Manki had shrunk into herself as the full knowledge of her plight dawned upon her mind. Still, she hoped she’d got it all wrong.
‘Did she pay our rent then?’ she asked. ‘How much?’
Naseeban looked at her in silent pity.
‘I can cook,’ said Manki earnestly, ‘I can sweep floors, do the wash, for what else can I do, Baiji? I am a mithai-wallah’s wife and I worked in the shop we had, me and my daughter.’
But Naseeban thought fit to overlook this assumption, this pitiful display of a woman clutching at a straw.
‘This house is yours to live in. You are welcome to join our household.’
Manki looked at her, wide-eyed. Naseeban returned her gaze with a level, unblinking gaze of her own.

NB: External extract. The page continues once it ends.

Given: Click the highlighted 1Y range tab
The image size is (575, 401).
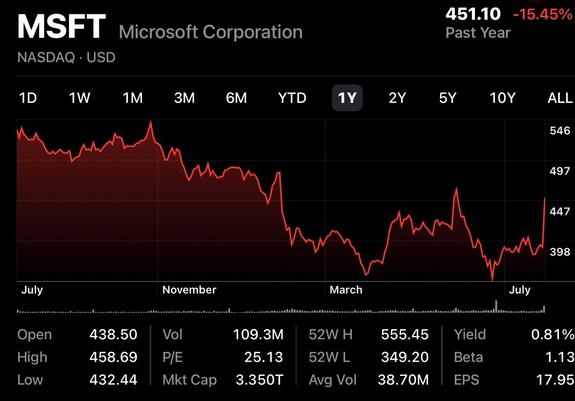Looking at the screenshot, I should point(347,98).
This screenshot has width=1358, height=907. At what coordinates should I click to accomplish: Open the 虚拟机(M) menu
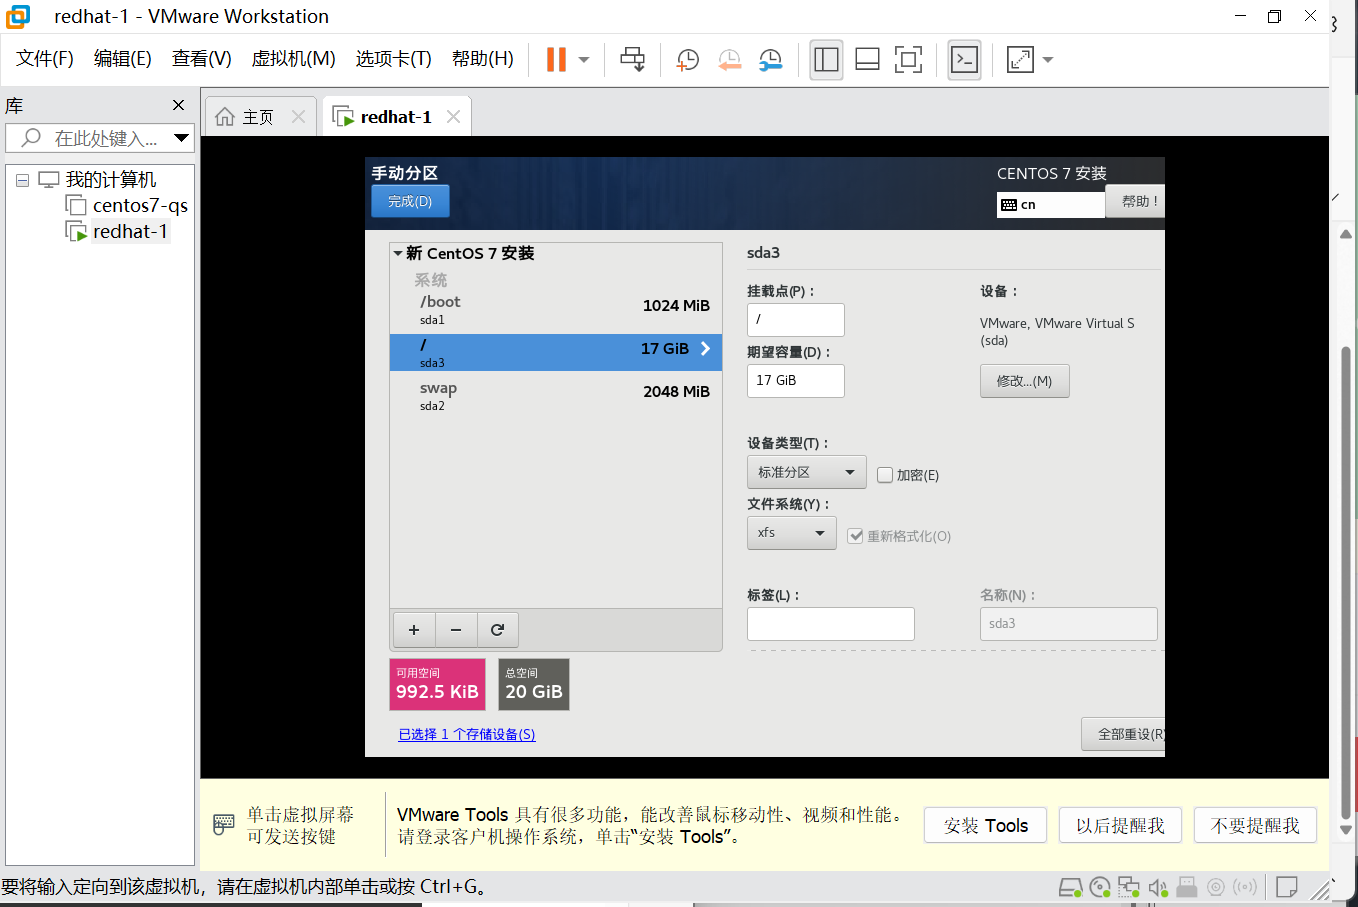tap(293, 59)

‘I charge 4 annas in the rupaiya,’ she said calmly. ‘The rest you keep. I am known to offer the most generous rates in this trade, ask any of my girls here. The ones who join me don’t ever want to leave. Come on,’ she rose to her feet, looking Manki over, ‘you’re a fetching enough woman. There’s still the juice of youth in your limbs and a nice saltiness in your features, dark as you are. And the grief in your eyes has a certain melancholy lure. Study it, girl, learn to use it, this look of desolation that you wear. It tempts the kind client to tenderness and the unkind one to finer cruelties. You are a beautiful thing, though you’ve never known it yourself.’
It may have been that subtle tribute to Manki’s unsuspecting and starved self-esteem that made her stay. For Naseeban had a protective and kindly dignity, even at her shrewdest. It may have been the relative safety of the impending profession, compared with the imagined dangers of a life on her own, without means or shelter and two children with her. The most probable reason, humanly imaginable, was that Manki was soul-dead tired and had lost the fight and could only let herself drift, come what may. But Janki heard her last feeble bargainings.
‘Only me, Baiji. Not my daughter.’
To which Naseeban answered, with that great quietness of manner of which she was mistress.
‘That one, ah no, we shall see, poor marked creature, but time will tell . . .’
&nb
sp; So maybe it was that ‘poor, ugly, marked creature’ factor that Manki grabbed and inflated to the level of a tiresome refrain, and that injured Janki more than anything else before, coming as it did from a mother gone strange. For Manki did indeed morph into someone alien and bewildering. Manki herself scarcely knew herself. The first time, clad in the tinselly costume of her new occupation and as timidly, selectively unclad, in her performance of it, she was paralysed with terror and with her eyes clamped shut, she saw the locked door of her Benaras house, its three-linked chain and heavy padlock, and she saw Shiv Balak returned to that door and standing perplexed to find it locked and his family gone no one knew where. A shudder passed through her as she converted the thrusts of the stranger hoisted above her body into the blows of the hammer that laboured to smash the sturdy lock. Blow upon blow fell on the old Aligarh lock until a catch or cog in its complicated innards gave way and the chain, released from its hooked notch, fell, jangling against the old discoloured wood. He entered the darkened courtyard just as the client gave one last heave and splurged his hateful scum into her, but her gasp of sorrow was a clenched sob for Shiv Balak’s lonely return which the client took for orgasmic ecstasy. Later, putting the technique together, she learnt the trick of manoeuvring imagination into regions of old grief or recalled rage and found that the mind’s interjections could easily be confounded with the body’s reflexes, and no one was any the wiser.